Topics: Emerging Media, University Libraries
August 24, 2007
Ball State
University Libraries plans to utilize the online environment Second Life to make library and archival resources such as text, photographs, audio and videos available to users of the virtual world.
Arthur Hafner, dean of University Libraries, formed a working group in June to study the possibility of creating a library presence on Second Life. It is exploring library services that can be provided in Second Life, a product of Linden Labs, a San Francisco-based company. Second Life users, known as residents, create online personalities called avatars.
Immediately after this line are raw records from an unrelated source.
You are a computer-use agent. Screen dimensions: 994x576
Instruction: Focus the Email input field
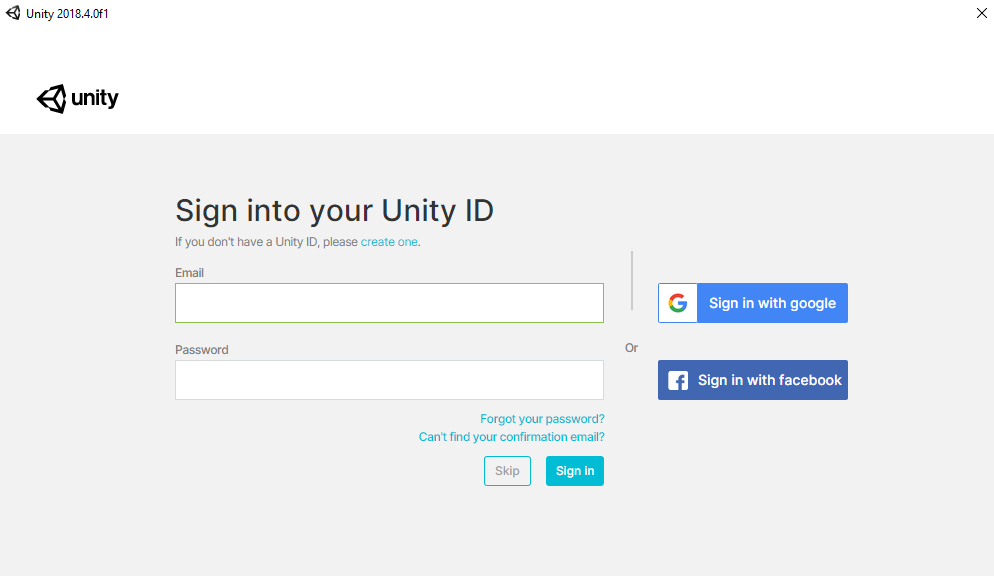coord(389,303)
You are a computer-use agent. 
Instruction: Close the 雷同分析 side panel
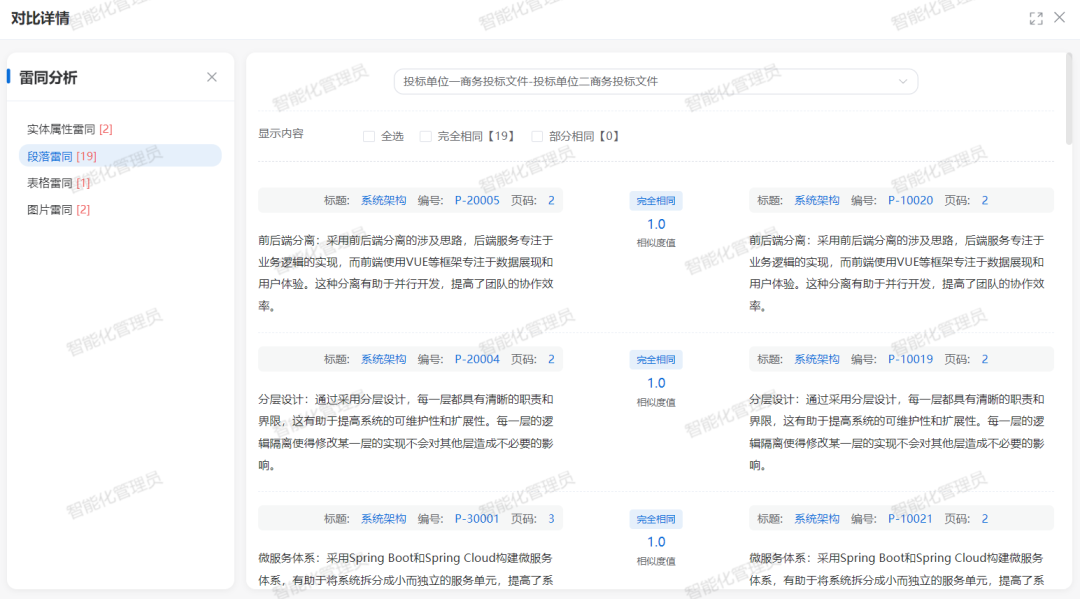(x=212, y=77)
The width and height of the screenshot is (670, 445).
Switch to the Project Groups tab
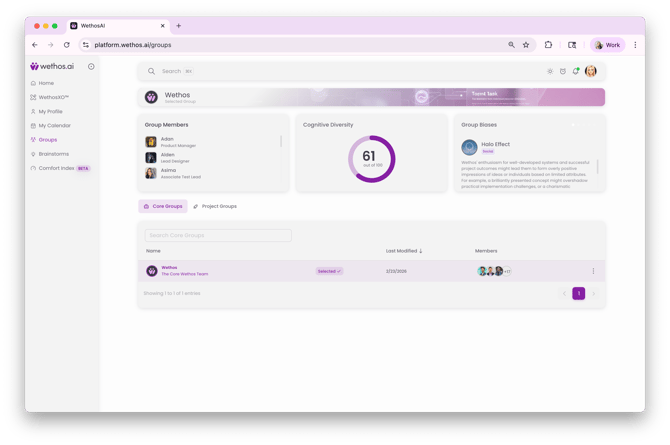click(x=215, y=206)
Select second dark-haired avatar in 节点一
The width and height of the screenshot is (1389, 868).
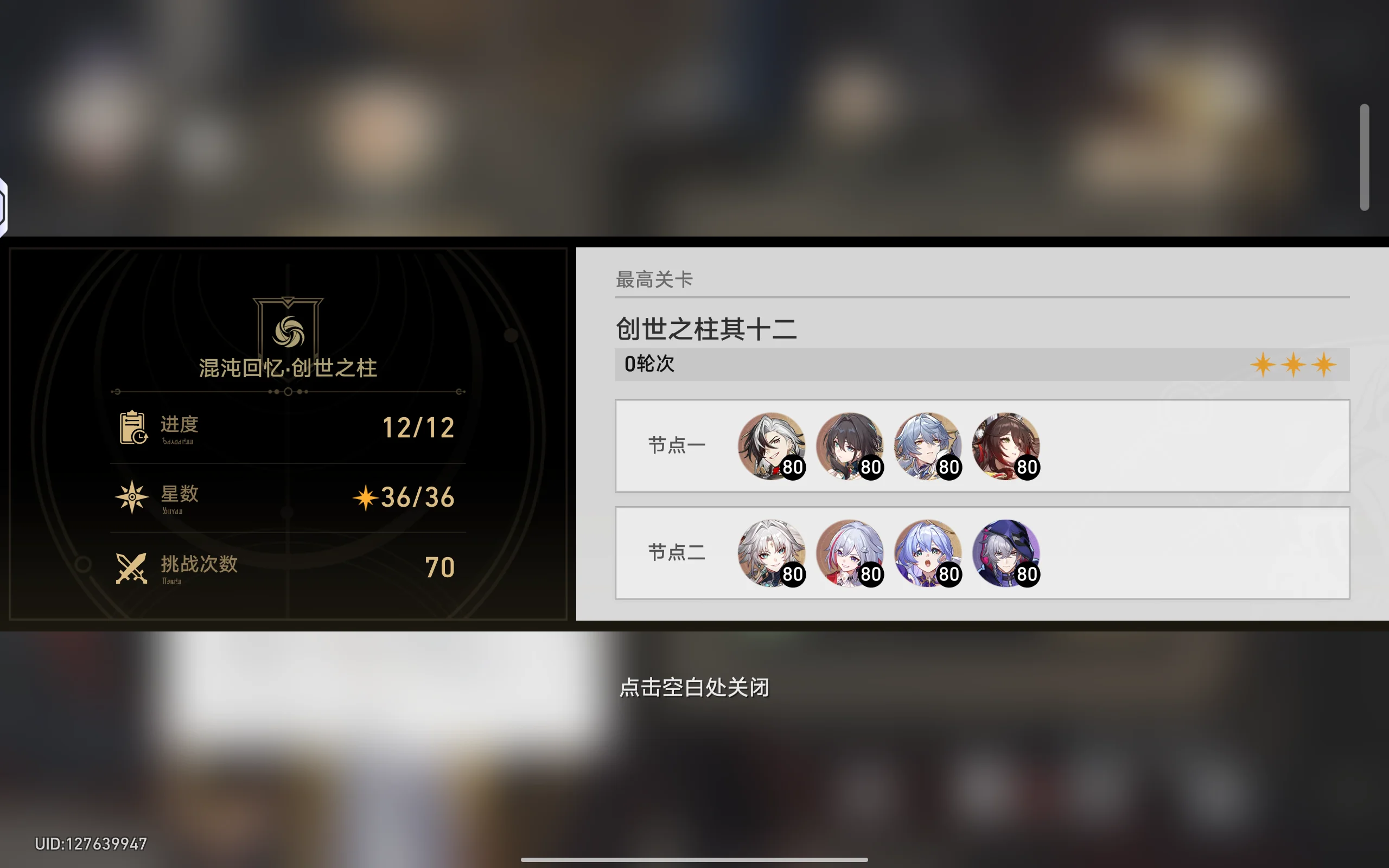850,446
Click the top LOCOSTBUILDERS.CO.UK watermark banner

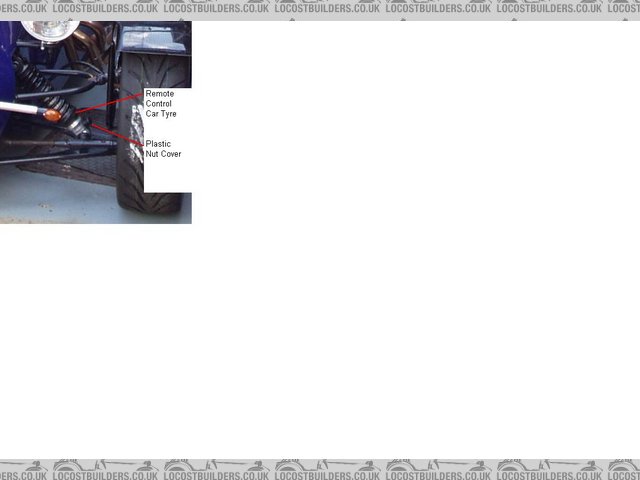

Residents can interact with each other and buy virtual items and property using virtual currency.
"It's an attempt to explore current and new ways to present and offer services to an expanded user population," said John Straw, director of the archives and special collections at Bracken Library. "It's another means of presenting information that libraries and archives have traditionally made available in paper format or on the Web."
University Libraries already is working with the Center for Middletown Studies to create a virtual archives and library that will include archival materials relating to the Middletown project, a series of sociological studies begun in the 1920s that use Muncie as a representative American community.
"If you were interested in studying that time period or that demographic, the resources we plan to make available would be of high interest and use," said Phil Deloria, a member of the working group and an assistant archivist for digital projects and university archives.
Jason Fields, information services librarian and another member of the working group, suggested that Second Life even could be used to re-create a period movie theater in which users could view old video footage. Ball State faculty in several departments, including history and English, already use the environment as a teaching tool.
"Just as we currently support teaching and learning in real life, the University Libraries wants to support those activities in Second Life," Deloria said.